Roughly one year after he was slain by Pakistani extremists, Wall Street Journal reporter Daniel Pearl (“The Man They Called Danny,” May/June) has been honored with an award named for the country’s first martyr to freedom of the press.
In November, Colby College selected Pearl, ’85, as its 2002 recipient of the Lovejoy Award, one of the country’s oldest and most esteemed honors for journalists. The award memorializes Elijah Parish Lovejoy, an abolitionist editor who died defending his press from a pro-slavery mob in Alton, Ill., in 1837. Pearl’s sister Tamara Pearl accepted the honor at the ceremony in Waterville, Maine.
Pearl, the 50th recipient, joins a roster of past Lovejoy winners that includes virtually every top name in American journalism. Otis Chandler, ’50, former editor and publisher of the Los Angeles Times, earned the award in 1966. The late John S. Knight, editorial chairman of Knight newspapers and whose foundation permanently endowed Stanford’s Knight fellowships in journalism, was the 1969 honoree.

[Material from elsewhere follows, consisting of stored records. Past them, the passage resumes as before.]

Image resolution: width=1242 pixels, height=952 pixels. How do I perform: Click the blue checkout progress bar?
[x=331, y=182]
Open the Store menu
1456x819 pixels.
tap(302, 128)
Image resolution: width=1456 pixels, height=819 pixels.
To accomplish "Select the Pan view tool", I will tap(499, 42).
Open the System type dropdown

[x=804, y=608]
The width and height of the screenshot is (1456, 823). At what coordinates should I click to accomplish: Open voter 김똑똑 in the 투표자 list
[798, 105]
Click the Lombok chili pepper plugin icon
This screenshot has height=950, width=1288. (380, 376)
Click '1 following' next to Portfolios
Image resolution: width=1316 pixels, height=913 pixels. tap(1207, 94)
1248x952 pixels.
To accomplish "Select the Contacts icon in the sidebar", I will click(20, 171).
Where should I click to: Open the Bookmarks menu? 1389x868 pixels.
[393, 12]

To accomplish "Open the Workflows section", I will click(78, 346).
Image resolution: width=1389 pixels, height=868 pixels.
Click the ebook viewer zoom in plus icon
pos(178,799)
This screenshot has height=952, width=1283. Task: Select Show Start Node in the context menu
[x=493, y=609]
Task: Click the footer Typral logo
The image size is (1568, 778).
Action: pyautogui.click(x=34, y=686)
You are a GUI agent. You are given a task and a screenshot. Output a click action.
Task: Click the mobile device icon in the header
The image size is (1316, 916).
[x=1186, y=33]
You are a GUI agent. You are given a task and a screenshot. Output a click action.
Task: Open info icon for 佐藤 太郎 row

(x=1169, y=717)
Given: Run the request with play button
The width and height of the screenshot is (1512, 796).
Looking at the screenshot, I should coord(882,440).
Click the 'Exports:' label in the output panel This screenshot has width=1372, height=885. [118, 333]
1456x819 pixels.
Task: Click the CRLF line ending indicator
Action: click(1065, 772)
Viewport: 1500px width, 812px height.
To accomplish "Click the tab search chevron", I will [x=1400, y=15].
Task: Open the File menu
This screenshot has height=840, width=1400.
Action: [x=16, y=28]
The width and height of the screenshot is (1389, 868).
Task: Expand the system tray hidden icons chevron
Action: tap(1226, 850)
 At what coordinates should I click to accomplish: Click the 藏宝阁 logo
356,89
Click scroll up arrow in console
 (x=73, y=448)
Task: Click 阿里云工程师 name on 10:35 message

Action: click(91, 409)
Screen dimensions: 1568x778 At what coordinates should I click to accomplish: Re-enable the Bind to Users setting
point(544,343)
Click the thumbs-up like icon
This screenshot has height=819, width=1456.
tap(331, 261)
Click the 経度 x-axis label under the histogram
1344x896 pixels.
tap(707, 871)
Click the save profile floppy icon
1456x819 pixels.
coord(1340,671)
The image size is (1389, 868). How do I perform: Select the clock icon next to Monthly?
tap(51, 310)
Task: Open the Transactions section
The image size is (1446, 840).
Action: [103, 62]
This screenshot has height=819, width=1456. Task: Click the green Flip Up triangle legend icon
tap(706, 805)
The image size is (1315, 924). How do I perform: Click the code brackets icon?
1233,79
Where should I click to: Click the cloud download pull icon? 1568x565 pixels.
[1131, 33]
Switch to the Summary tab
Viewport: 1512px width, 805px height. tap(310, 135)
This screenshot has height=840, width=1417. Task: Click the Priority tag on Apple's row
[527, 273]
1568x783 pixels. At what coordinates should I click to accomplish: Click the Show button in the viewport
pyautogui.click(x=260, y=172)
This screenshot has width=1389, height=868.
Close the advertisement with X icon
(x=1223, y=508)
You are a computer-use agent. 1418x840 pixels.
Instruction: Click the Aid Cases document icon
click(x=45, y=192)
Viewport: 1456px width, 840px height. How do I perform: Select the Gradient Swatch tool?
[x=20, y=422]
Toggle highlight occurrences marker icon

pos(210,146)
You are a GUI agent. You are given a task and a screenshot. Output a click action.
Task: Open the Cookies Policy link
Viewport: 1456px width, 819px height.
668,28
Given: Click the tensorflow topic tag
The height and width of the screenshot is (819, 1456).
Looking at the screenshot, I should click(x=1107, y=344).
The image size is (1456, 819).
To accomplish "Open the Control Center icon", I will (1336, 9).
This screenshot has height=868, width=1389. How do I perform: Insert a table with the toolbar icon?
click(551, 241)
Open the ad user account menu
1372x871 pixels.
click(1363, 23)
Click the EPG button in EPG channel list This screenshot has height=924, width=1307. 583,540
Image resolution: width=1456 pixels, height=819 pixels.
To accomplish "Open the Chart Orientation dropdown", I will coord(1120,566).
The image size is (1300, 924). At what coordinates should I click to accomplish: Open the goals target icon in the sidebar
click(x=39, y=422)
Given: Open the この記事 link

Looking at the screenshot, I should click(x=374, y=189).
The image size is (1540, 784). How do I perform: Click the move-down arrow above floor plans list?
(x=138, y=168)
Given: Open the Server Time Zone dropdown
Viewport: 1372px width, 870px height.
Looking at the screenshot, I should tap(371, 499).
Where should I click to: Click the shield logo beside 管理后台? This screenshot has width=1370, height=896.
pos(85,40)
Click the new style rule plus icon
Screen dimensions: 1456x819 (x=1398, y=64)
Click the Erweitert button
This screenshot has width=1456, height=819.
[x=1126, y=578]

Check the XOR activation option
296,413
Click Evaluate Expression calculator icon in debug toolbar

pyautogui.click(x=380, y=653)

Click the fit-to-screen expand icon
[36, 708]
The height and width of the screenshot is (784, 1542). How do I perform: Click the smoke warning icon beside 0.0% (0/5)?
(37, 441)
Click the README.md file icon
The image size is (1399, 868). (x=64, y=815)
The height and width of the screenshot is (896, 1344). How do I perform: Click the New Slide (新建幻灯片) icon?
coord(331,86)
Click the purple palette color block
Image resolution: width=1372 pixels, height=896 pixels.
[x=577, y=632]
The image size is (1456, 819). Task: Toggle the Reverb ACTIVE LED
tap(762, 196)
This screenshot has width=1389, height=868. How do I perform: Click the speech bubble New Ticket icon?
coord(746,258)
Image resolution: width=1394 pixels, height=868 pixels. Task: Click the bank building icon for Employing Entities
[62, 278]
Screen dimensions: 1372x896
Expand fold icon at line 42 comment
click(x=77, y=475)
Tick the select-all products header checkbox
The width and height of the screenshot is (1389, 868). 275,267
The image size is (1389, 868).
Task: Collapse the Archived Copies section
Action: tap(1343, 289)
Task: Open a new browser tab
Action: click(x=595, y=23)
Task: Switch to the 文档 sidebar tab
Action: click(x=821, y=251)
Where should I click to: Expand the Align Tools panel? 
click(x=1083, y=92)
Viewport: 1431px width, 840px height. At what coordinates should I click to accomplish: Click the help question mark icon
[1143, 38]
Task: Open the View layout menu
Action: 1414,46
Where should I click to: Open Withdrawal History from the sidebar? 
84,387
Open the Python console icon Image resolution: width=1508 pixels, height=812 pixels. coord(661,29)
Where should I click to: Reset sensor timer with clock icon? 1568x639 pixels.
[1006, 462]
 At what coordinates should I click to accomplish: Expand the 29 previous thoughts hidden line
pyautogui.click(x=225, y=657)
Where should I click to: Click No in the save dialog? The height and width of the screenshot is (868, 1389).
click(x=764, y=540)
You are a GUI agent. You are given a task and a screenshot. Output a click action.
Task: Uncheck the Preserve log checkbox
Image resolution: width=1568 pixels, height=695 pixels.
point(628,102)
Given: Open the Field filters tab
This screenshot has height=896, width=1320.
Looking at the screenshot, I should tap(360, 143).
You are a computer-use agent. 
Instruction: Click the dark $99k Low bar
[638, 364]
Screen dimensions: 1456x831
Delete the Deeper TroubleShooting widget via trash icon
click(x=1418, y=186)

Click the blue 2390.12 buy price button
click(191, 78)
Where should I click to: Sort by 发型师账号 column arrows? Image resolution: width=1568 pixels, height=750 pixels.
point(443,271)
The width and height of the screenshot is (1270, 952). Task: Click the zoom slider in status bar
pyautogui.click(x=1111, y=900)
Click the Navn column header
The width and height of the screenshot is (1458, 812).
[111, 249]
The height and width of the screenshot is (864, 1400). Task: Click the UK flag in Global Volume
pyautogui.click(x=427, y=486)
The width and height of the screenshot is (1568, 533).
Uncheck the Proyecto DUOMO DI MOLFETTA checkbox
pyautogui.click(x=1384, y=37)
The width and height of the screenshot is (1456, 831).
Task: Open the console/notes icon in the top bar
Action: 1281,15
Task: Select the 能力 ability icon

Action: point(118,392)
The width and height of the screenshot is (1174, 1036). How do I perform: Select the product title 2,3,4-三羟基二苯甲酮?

“Daniel Pearl’s commitment to his profession, the drive and determination that were hallmarks of his work, and his unquestionable courage are inspirational to any journalist,” said Matthew Storin, former editor of the Boston Globe and chair of the selection committee. “I only wish he were here to receive the honor.”
Also in November, Stanford announced the establishment of the Daniel Pearl Memorial Journalism Internship, to be awarded annually to an outstanding Stanford student journalist whose qualifications and career goals exemplify Pearl’s work. The student selected will work in a foreign bureau of a major U.S. newspaper. In the first few years of the new internship, that newspaper will be the Journal.